In our own U.S. Pat. No. 6,599,285, owned by the assignee of the present patent application, we disclosed a method for creating a computerized model which closely represents the surface of the cornea in three dimensions. A file representing sampled points in a corneal topography map of the surface of the cornea, for example the type produced by a corneal topography scanning machine, is read into a computer system running at a topological modeling computer program. The computer program then produces a surface model, which is displayed on the display of the computer system. Making use of the computer program, it is possible to simulate manipulations and operations upon the cornea. The model was used to simulate corneal ablation surgery on a patient's eye and to display the effect that the surgery would have on the eye. Using this approach, it was possible to demonstrate that a conventional intended operation would produce an irregular and undesirable surface. The model also made it possible to demonstrate that alternate approaches would have a better result. It was also possible to identify those patients that would not be good candidates for corneal ablation surgery. The same model was also used to determine the appropriate shape for a corrective contact lens with the pass-through surface that would conform closely to the surface of the cornea.
Making use of the computerized modeling techniques, we where able to demonstrate in our own U.S. Pat. Nos. 6,416,179 and 6,669,342 also owned by the assignee of the present patent application) that ablation surgery could be performed or corrective contact lenses could be shaped so as to respect the natural shape of the cornea, while still providing the necessary vision correction. This was accomplished by estimating the surface model with a plurality of best fit half-meridian characteristic arcs which originate from a central point on the corneal model and extend to its periphery, each arc being rotationally spaced from its neighbor. Minimal adjustments could then be made to the curvature of each arc to achieve a modified corneal shape (a modified model) required for vision correction. This permits ablation surgery with minimal material removal and the contact lens which fits extremely closely to the cornea.
Making use of surface modeling, we discovered that the points of focus of different areas of the typical cornea are so dispersed that the cornea exhibits a substantial amount of axial and radial focus scatter. In our published US Patent Application No. 2006/0189966, owned by the assignee of the present patent application, we disclosed a technique for manipulating the surface model so as to shift the points of focus of different areas towards a predefined axis, to produce a modified surface model. The surface of the cornea or contact lenses can then be the conformed to the modified surface model, substantially reducing focus scatter. This typically improves the quality of vision for corneal ablation patients and contact lens wearers. In this patent application, we also disclosed the concept of analyzing the cornea by plotting parameters at the different characteristic arcs, for example, a plot of the curvature of each of the arcs as a function of its angular displacement.
The disclosures of U.S. Pat. No. 6,599,285; U.S. Pat. No. 6,416,179; U.S. Pat. No. 6,669,342; and published US Patent Application No. 2006/0189966 are hereby incorporated by reference in their entireties.
Despite all of the benefits obtained from using surface modeling, we had still not realized its full potential as a diagnostic tool.
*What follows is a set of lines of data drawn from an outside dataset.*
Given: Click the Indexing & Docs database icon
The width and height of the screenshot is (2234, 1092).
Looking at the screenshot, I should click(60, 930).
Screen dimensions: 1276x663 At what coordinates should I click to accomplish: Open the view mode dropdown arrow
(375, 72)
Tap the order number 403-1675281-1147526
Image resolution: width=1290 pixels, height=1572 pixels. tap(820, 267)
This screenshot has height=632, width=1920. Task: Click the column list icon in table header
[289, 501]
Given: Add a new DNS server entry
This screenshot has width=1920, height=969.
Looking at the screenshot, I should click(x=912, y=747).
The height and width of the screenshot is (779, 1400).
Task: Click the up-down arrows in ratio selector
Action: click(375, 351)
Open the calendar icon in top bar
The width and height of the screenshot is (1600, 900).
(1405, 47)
Keratoconus is a disorder of the eye in which the cornea develops a conical shape which becomes more pronounced as the condition progresses. Early detection of the disorder is desirable, not only to ensure treatment, but to avoid procedures, such as refractive surgery, which should not be undertaken for patients with this condition. For example, patients with keratoconus are prone to corneal ecstasia following LASIK surgery. Corneal ecstasia is a dangerous condition in which the cornea exhibits central bulging and structural failure. Accordingly, it would be desirable to be able to detect easily the earliest presence of keratoconus.